7/10
Hollywood style gangster epic set in Iraq
31 August 2011
After the 1991 Iraqi conflict, stories of the atrocities perpetuated by the country's then 'president' Saddam Hussein were sadly all too commonplace. But Hussein's son, Uday, almost became as famous as his father when stories would leak out about him: his penchant for young girls, his love of torture and his starving hounds who he kept on standby to occasionally tear apart and eat any woman who dared turn down his "charms". Through all this, apparently, he had a double who witnessed the whole thing and it's his story that's detailed here in The Devil's Double.

Loosely based on the book by Latif Yahia – the alleged double – who, let's be honest, looks nothing like Uday Hussein, despite his claims to have had surgery, The Devil's Double tells the story of how hardworking, honest Latif is forced before Uday, the son of Saddam with a simple request: be his double, his 'brother' as Uday prefers to put it. Since Latif is presumed dead, having fought in the Iran/Iraq war, he's told he has nothing to lose but much to gain by accepting. However, Latif still refuses and is basically tortured and beaten into submission. What follows then is the story of Uday Hussein, told the point of view of his double, who witnesses from the sidelines the gradual descent of the always unstable Uday into fully fledged, certified coke head crackpot.

One could imagine the early production meetings and director Lee Tamahori going "I'm going to make a movie set in 80s Iraq but it will be about the rise and fall of an 80s criminal!" He's clearly aware of the doubts about Yahia's veracity and seems quite content to make what is essentially an Arabic gangster thriller. If you want proof of this, the '91 Gulf war only gets a passing reference and it's literally that: a passing reference. Forget about politics. The movie has other things to deal with, the least of which is Uday Hussein's very mixed and colorful sex life: he liked women and men – especially transvestites. There's even a short scene that hints at an incestuous affair with his mother. You can forget politics when you've got this salacious stuff going on.

Malta, standing in for Iraq, is a very convincing location. It feels like Iraq, it has the right atmosphere, desert vistas and architecture. The buildings are suitably luxurious and opulent. In fact, the presentation of Iraq here can't be faulted… until, that is, the moment you see all the distinctly western women populating the palaces and nightclubs.

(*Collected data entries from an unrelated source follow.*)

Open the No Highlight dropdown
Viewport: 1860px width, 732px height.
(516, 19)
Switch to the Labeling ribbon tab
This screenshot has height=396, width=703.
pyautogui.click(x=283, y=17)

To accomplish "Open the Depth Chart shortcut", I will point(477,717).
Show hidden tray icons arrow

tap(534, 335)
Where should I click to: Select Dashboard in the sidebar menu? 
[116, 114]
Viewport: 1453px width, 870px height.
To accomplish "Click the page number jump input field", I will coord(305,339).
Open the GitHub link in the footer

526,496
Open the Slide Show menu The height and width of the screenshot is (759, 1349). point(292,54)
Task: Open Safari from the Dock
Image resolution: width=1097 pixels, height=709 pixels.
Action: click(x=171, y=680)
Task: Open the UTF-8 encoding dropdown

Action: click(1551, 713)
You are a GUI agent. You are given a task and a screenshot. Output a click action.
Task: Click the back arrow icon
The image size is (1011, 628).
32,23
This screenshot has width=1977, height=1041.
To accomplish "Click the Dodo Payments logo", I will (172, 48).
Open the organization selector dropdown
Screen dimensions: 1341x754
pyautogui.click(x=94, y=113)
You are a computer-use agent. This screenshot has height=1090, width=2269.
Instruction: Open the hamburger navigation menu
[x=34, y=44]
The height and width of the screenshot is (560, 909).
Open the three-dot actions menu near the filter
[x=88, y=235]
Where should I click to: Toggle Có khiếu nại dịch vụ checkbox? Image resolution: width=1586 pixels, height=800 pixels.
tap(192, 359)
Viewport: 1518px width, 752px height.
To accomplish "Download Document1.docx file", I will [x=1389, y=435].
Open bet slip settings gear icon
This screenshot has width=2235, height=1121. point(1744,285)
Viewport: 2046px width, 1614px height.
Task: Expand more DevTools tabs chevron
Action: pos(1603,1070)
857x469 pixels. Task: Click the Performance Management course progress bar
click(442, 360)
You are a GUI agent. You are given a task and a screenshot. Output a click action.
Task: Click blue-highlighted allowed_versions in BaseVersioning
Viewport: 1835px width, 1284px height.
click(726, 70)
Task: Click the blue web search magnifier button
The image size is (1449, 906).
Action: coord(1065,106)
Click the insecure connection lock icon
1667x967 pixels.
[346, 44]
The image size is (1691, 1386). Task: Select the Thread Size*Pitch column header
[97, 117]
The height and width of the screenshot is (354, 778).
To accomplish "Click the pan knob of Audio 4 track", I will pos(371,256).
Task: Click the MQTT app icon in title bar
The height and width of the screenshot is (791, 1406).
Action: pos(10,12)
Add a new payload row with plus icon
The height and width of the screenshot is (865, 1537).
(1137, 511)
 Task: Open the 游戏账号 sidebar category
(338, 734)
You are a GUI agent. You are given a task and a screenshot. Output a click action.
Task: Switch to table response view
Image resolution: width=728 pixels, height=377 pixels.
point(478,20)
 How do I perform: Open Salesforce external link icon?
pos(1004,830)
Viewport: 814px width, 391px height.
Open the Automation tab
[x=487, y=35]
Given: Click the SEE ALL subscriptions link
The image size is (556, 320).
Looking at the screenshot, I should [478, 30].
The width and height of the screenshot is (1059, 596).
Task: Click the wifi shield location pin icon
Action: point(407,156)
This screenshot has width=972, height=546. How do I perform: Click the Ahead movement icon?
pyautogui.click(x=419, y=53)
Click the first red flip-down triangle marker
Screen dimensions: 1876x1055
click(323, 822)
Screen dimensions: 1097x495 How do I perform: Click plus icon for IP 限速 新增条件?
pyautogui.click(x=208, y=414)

Look, we know Iraq won't be safe to shoot in for maybe over a decade, but really, they could have made a bit more effort here. For a movie supposedly set in Iraq, all the women look either European or American. Could they not get any Arabic women? One look at Ludivine Sagnier, as capable as she is, and it almost becomes farcical. She's so clearly not from Iraq, you're almost reminded of the olden days when an actress would simply don a dark wig to play lady from – any – foreign country. It's very lazy casting and serves to only sink the verisimilitude they had achieved up to this.

Director Tamahori must really have trusted his actor. The notion of one actor playing both roles could have been a laughable disaster. Different actors could probably have played them and you would have gotten the same effect, but Cooper manages pulls of it off effortlessly. However Dominic Cooper's rendition of Uday Hussein isn't scary; over the top, yes, but scary, no. Instead, he plays it with a slightly comical edge that makes Uday Hussein more camp than anything else. So much so if fact he really wouldn't be out of place in an Austin Powers movie. It's an energetic performance for sure, though not as edgy as you would have liked.

In addition to the lack of Arabic actresses, there is also another problem that tends to undersell the entire enterprise: too much of the action takes place in nightclubs. The location sheet for the shoot must have surely read like this: palace, nightclub, desert, nightclub, swimming pool, night club… etc., because the amount of nightclub scenes in this movie is over the top and not necessarily in a good way. Once again, you realize Lee Tamahori's debt to a certain gangster movie directed by Brian De Palma in 1983.

So how much, if any, of this is real? That's anyone's guess. There's no question Uday Hussein was a very disturbed psychopathic individual who was capable of pretty much anything imaginable, but how much of his story recounted through the eyes of his so-called double can be relied upon? For all we know Latif Yahia could be a Walter Mitty type who made up the entire tale. But whatever the truth, as a movie, The Devil's Double is not perfect by any means. But it's worth watching for the convincingly unhinged performance by Dominic Cooper.